On Monday morning, instead of packing—something that I’ve been saying a lot lately—I was doing research for strategies at Magic: the Gathering sealed deck tournaments, since I’m going to one on Saturday, and I generally suck at Magic, at least when it comes to the whole winning part. I ended up fascinated by the certainty with which experts break down how many lands you should have in a 40 card sealed deck, and got to thinking about the probabilities here.

In particular, I was interested in figuring out how many lands I should have for my third “splash” color, which is the color for which you only put a couple cards into your deck in order to round it out, because you don’t quite have enough good material in your two main colors. The danger of only having a couple or so cards of a color is that, while you won’t draw them frequently, you need to have the right lands in your deck so that you can play those cards when you do happen to draw them, but those lands can be frustrating when you really need lands for your main colors. So you need to find a balance. But where is the balance?

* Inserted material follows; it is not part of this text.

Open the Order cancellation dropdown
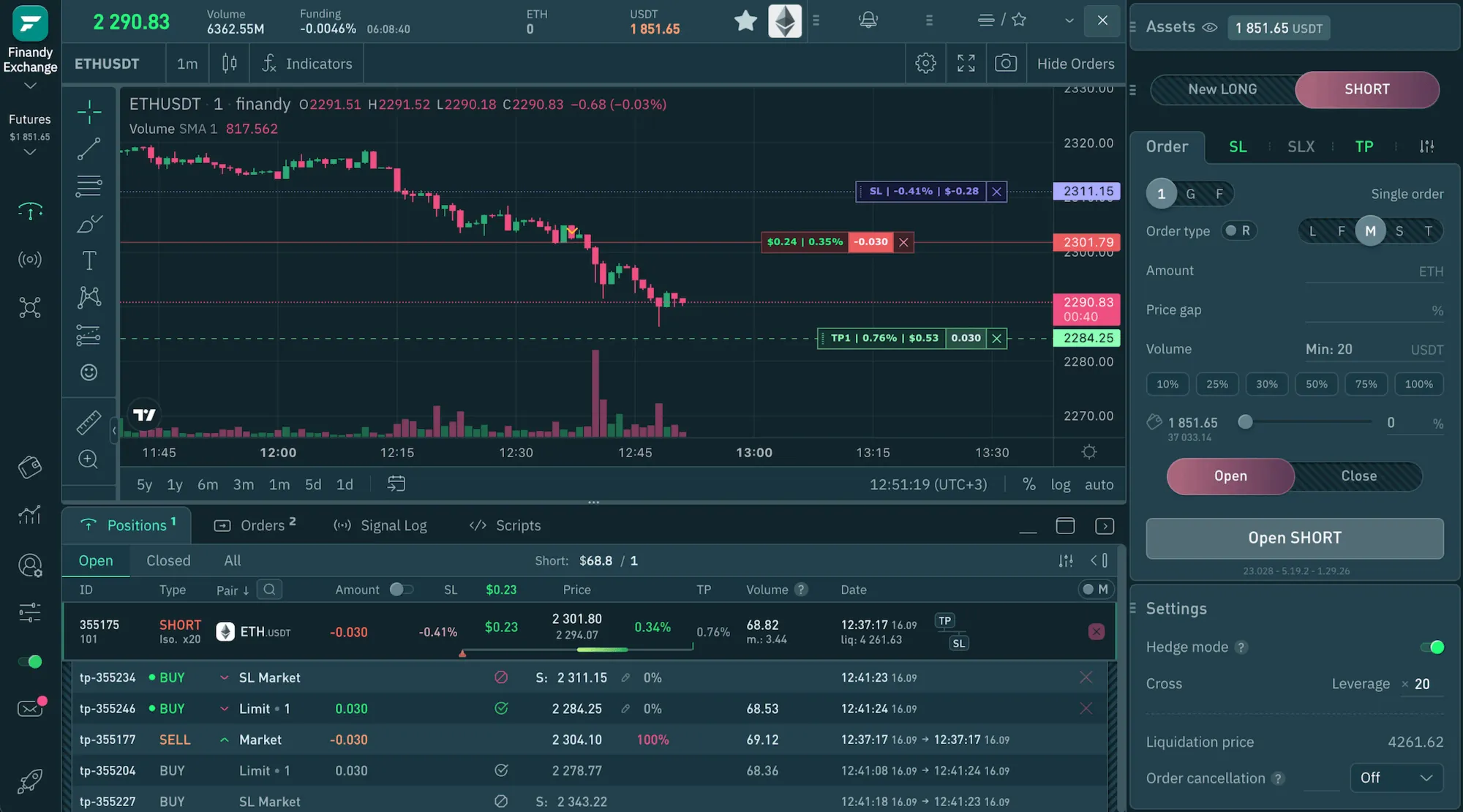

I broke it down for myself to these questions:

1. What is the probability that I will draw a splash color card in the first ten cards of my deck?
2. Given that I have drawn a splash color card in the first ten cards, what is the probability that I will also have drawn a land for that color?

Of course there are two very important quantities that are left unstated in these questions: how many splash color cards do you have, and how many splash color lands, in your deck? (It should be assumed that the deck size itself is only 40 cards, which is the minimum and optimal number to have in a sealed deck tournament.)

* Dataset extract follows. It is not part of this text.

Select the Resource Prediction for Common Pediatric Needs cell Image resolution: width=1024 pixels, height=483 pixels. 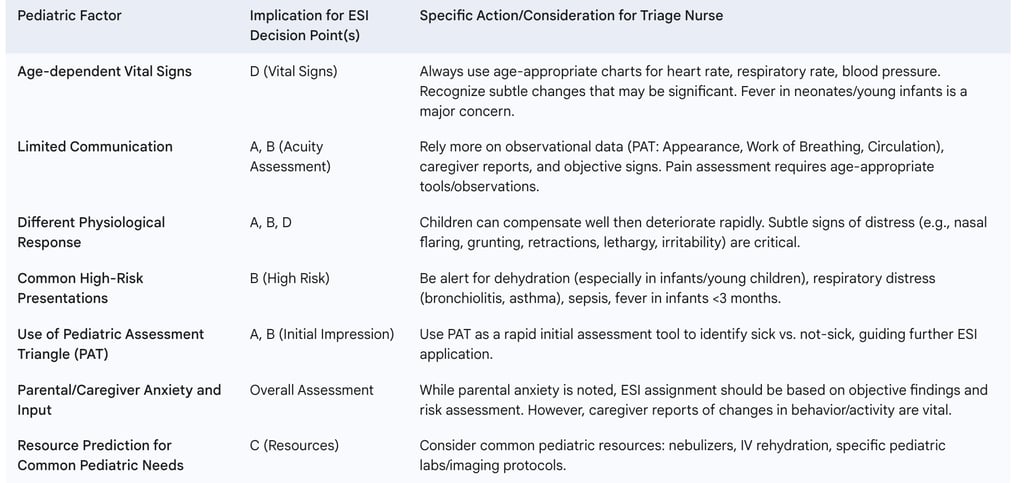click(100, 455)
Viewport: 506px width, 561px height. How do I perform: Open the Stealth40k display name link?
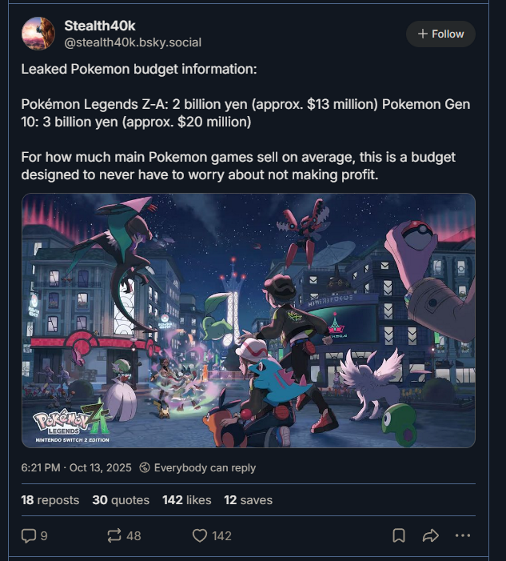coord(100,26)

Trying not to look up the answer online, though I was fairly certain it was probably there somewhere if I sifted through enough garbage—and there is a lot of garbage probability by overzealous gamers who think they know a little math—I set about creating my own probability model for the first question. I came up with a good function that would answer my question for any number of splash color cards in any sized deck given any number of cards drawn.

I then set upon the second question, but got stuck, and asked the internet what it thought. Someone on the internet said that they used the hypergeometric distribution to calculate the probabilities. I slapped my forehead, because I had just reviewed the hypergeometric distribution a few days ago, but was pretty pleased with myself that my function seemed to be the hypergeometric function. In other words, I had independently re-invented the hypergeometric function. Or so I thought.

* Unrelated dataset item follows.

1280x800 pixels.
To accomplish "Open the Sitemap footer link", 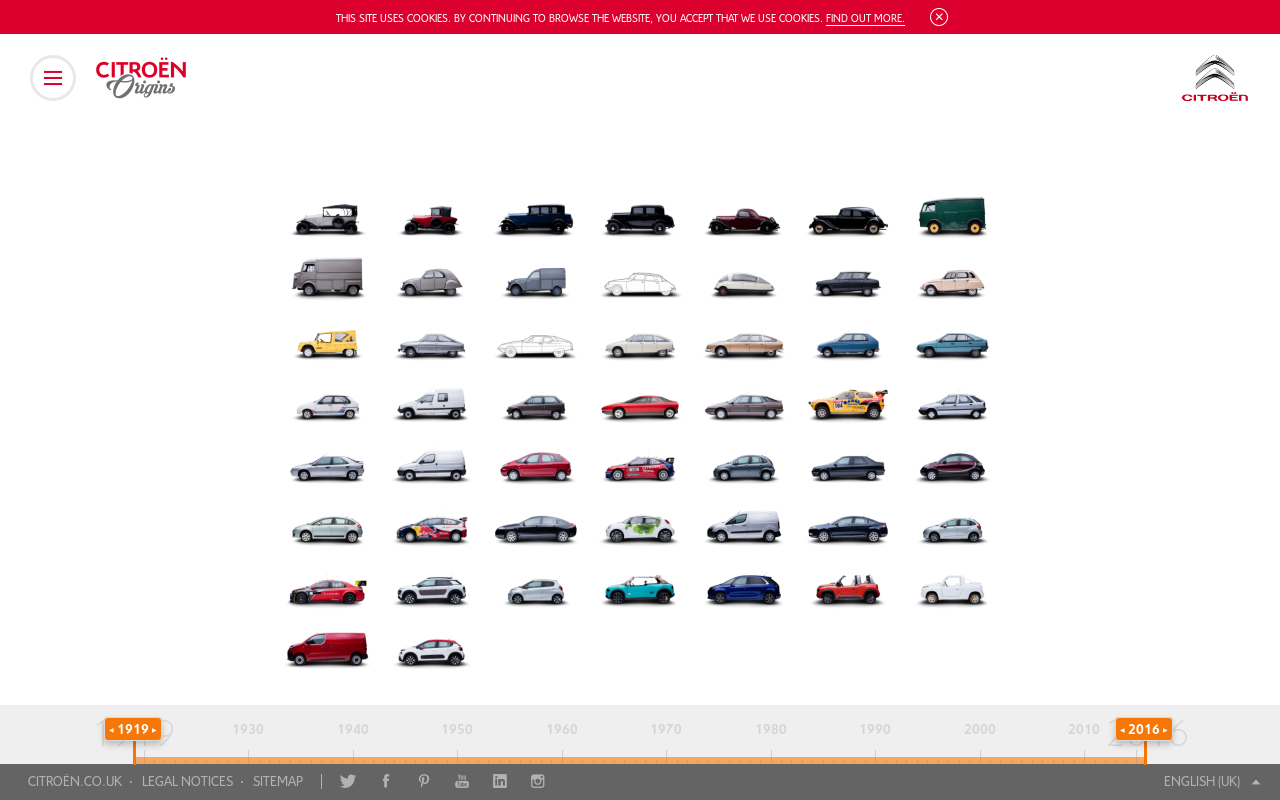I will click(278, 781).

As I continued struggling to expand my function to work with two kinds of “successes” (in the language of probability; this means really though that I’m looking for both splash color spells and splash color lands in my first ten cards), I realized that my function was just not going to accept a second kind of success very well while maintaining my confidence that the construction of desired-outcomes-over-possible-outcomes was correct.

So I created a second function that equivalently modeled the first problem, and even proved to myself that my two functions set equal to each other formed an algebraic identity. I then looked back at the Wikipedia article on hypergeometric distributions and realized that my first function was not the hypergeometric distribution; my second function however was. It seems that I re-invented the hypergeometric distribution function twice.

My second formulation (the hypergeometric function) ended up being much easier to extend to two types of successes, and I had fun plugging in values for number of splash color spells, splash color lands, and number of draws, and seeing the probability that a splash color card would come up with along with at least one splash color land. And I thought to myself that this problem wasn’t so difficult to tackle with a hypergeometric distribution function established first, and there are lots of situations when you’re looking for more than one type of success; surely someone else has done this before.

I scrolled down a few sections in the Wikipedia article, and, sure enough, there’s the multivariate hypergeometric distribution function, stated exactly the way I had created it to answer my second question.

One might say that I wasted two hours, because these functions were (literally) right in front of me on my computer screen the whole time if I just took the time to read the Wikipedia page more thoroughly. But I take some satisfaction and pride in knowing that I didn’t need to refer to someone else’s work. I set a challenge for myself, and I answered it on my own.

And this is why I’m bad at competitive Magic: I don’t like stealing other people’s strategy ideas, and in a constantly evolving and knowledge-base intensive game like Magic, that’s not an ethic that is compatible with success. Maybe some day I’ll get over that.